• [What this task involves]: Revise the entries between the line holding "You are a GUI" and the line holding "The width and", inclusive, so that "info icon" becomes "help icon". Write out only those lines, with nothing else altered.

• [Records shown]:
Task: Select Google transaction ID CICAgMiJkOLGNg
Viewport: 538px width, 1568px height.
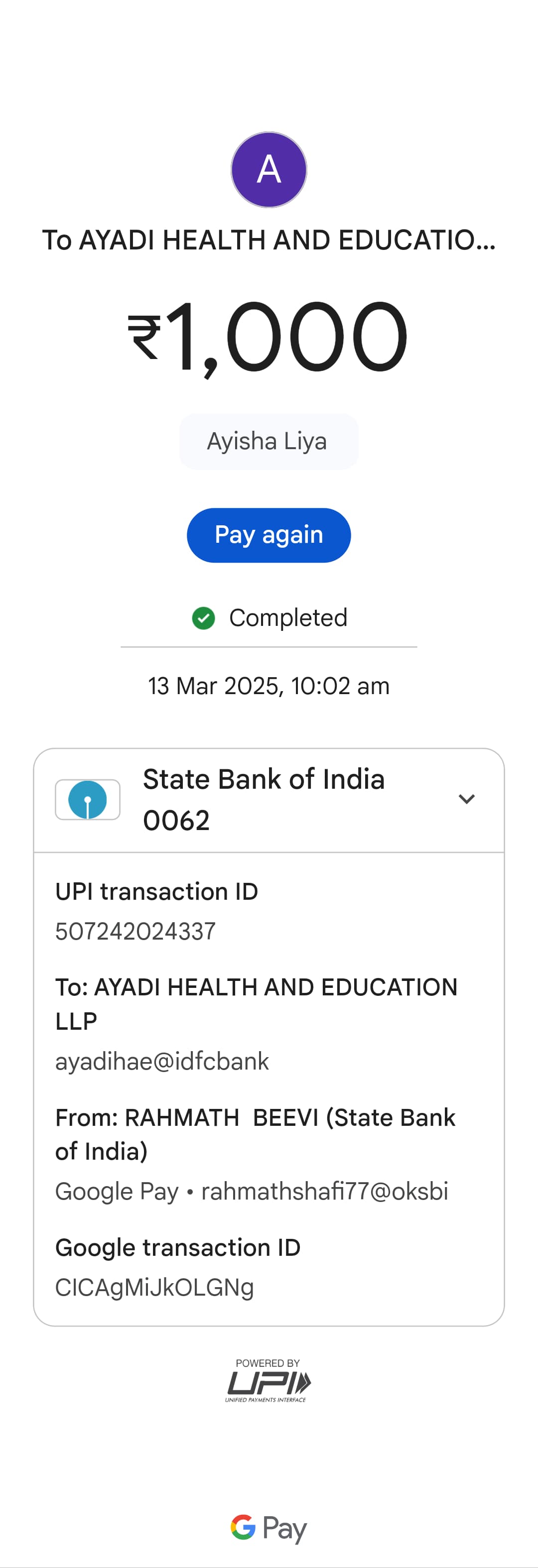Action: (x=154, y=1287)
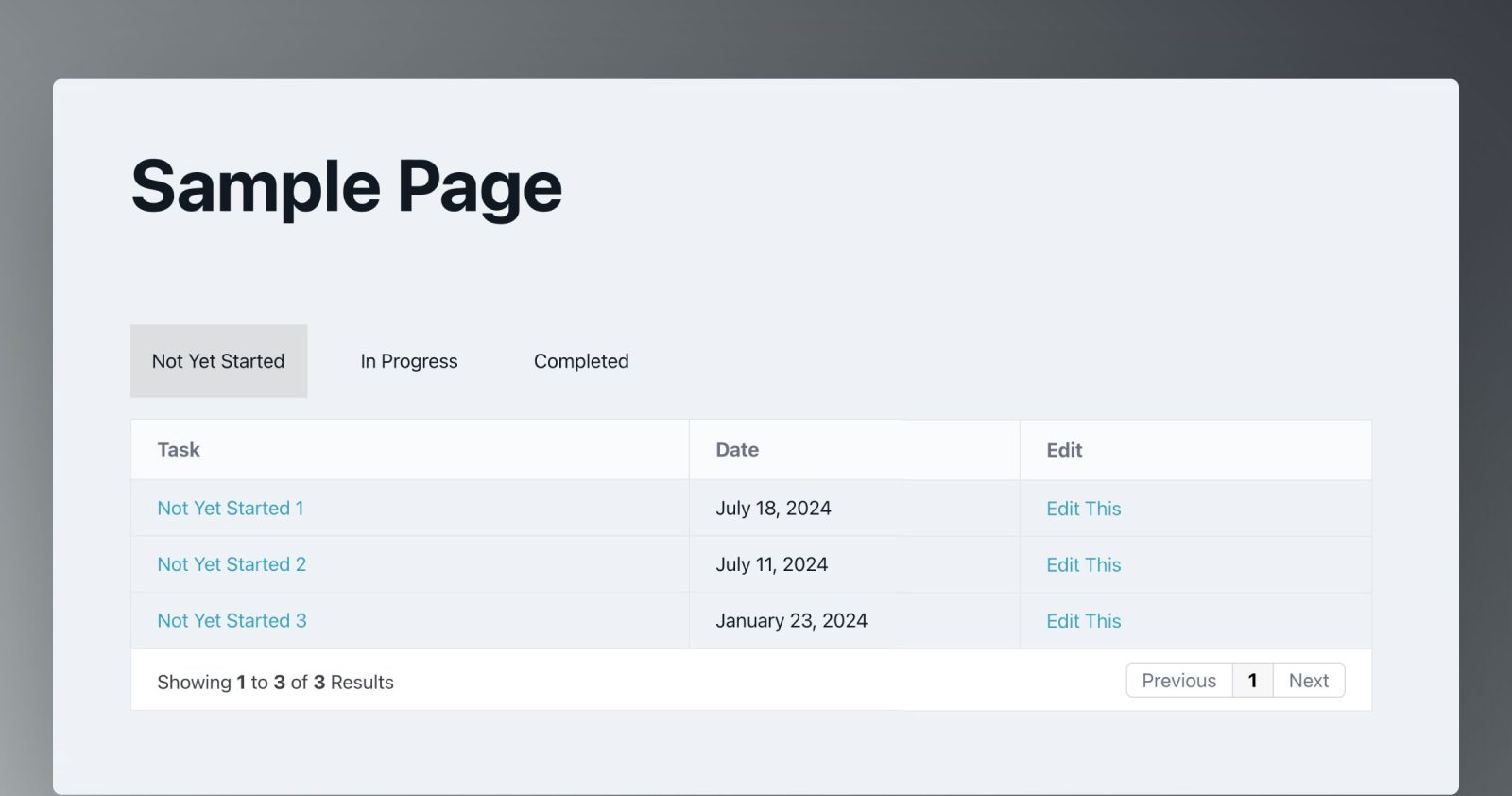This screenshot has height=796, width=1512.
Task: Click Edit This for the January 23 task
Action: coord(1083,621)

...

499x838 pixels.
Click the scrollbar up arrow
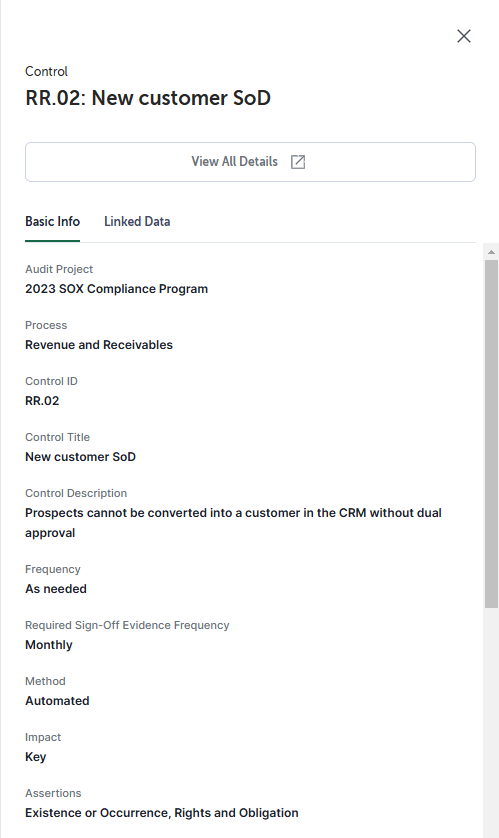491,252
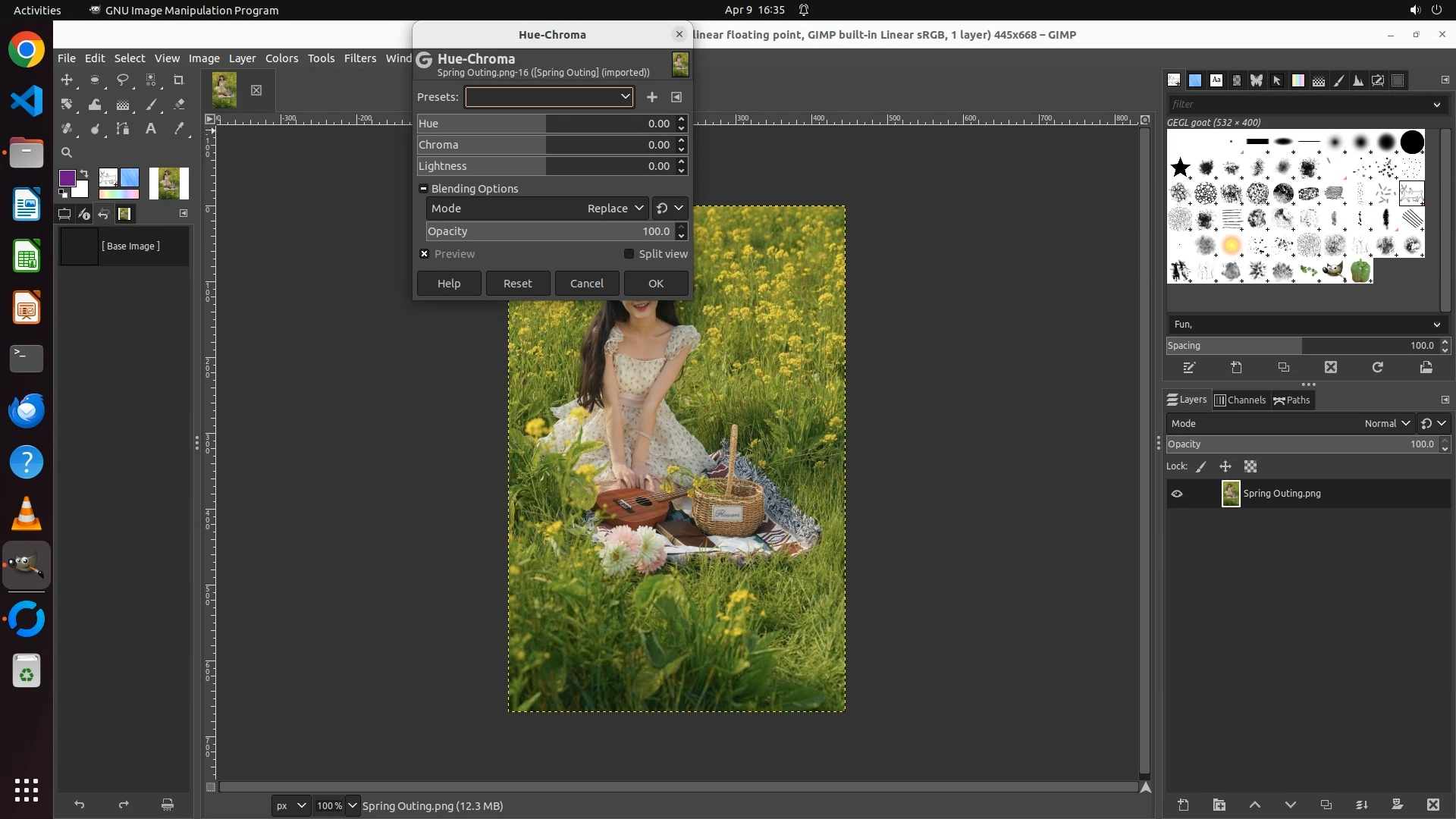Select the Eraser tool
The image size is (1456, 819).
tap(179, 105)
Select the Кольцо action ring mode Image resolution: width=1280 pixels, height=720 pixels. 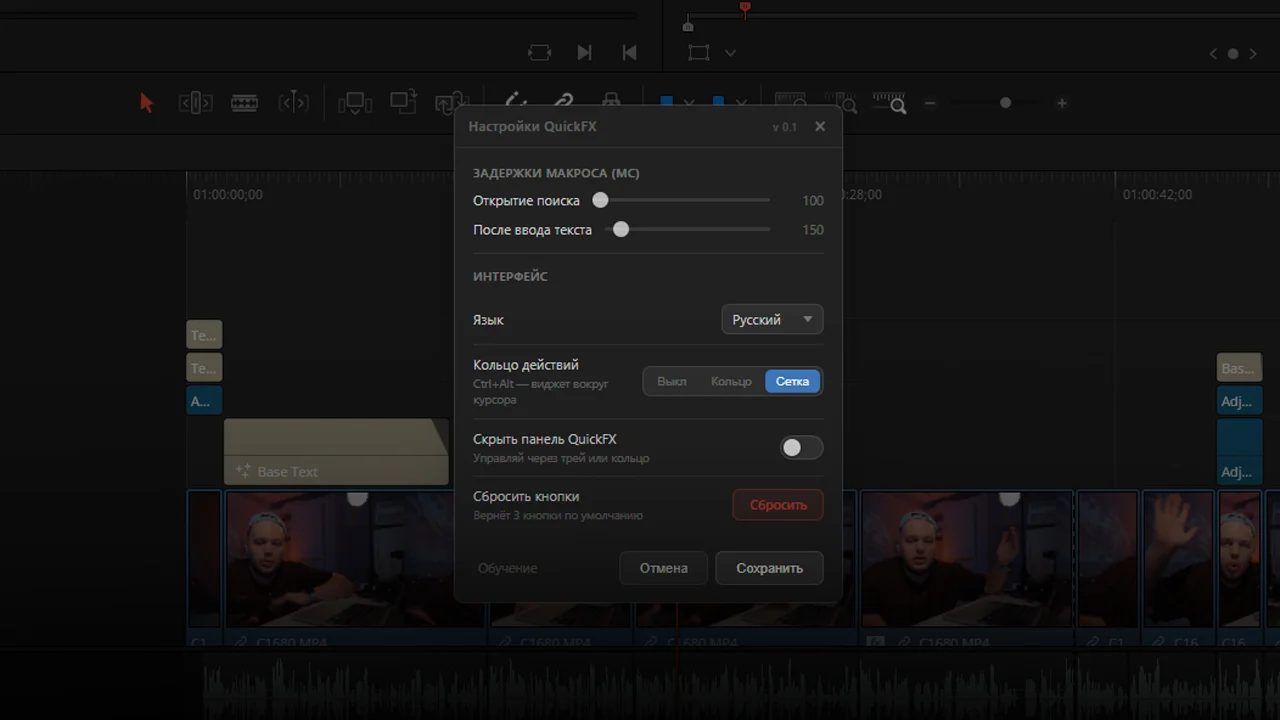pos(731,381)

==

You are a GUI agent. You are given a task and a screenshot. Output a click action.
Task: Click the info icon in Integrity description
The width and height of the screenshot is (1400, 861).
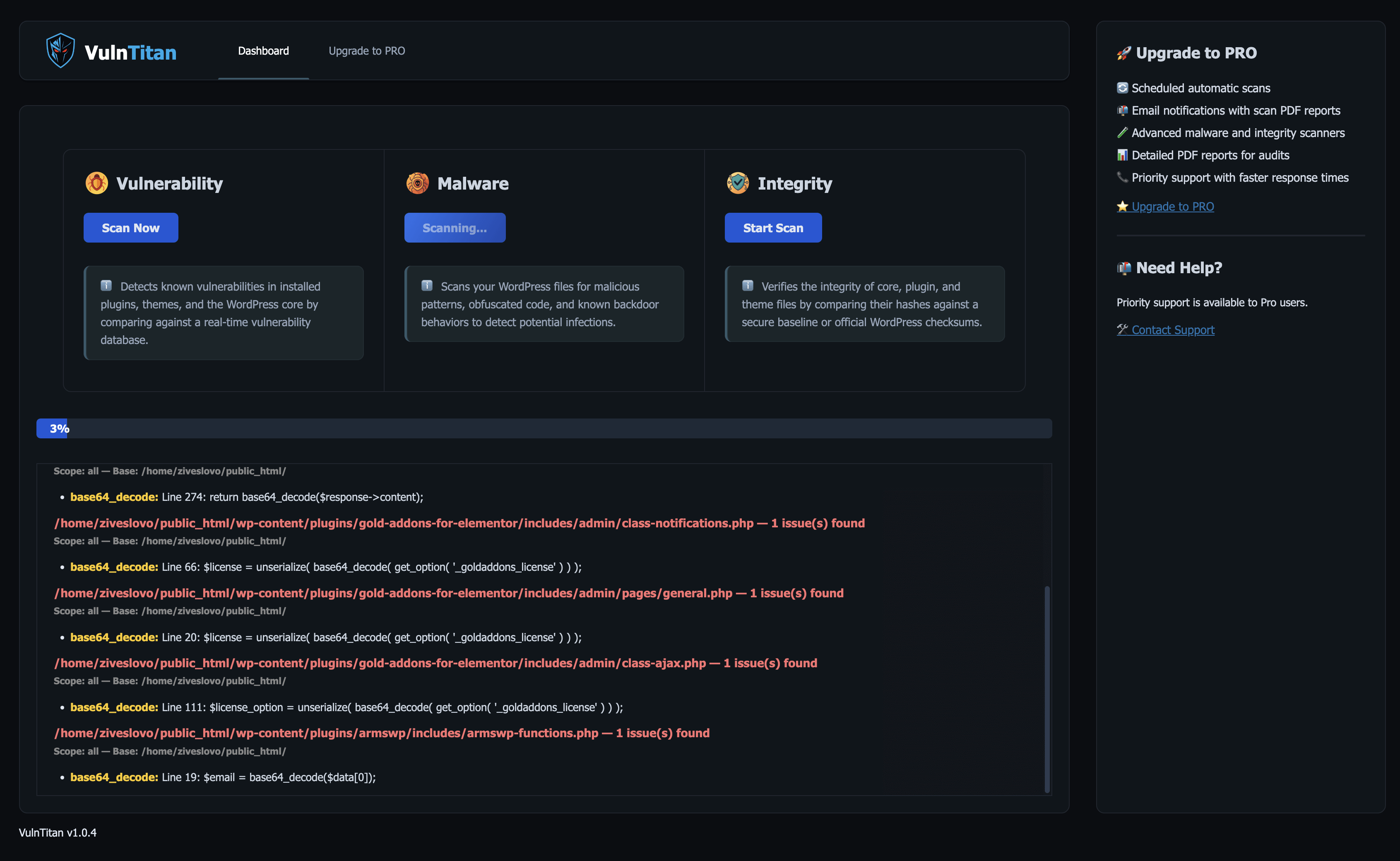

• [Finished task]:
You are a GUI agent. You are given a task and a screenshot. Output a click action.
Task: Click the help icon in Integrity description
The width and height of the screenshot is (1400, 861).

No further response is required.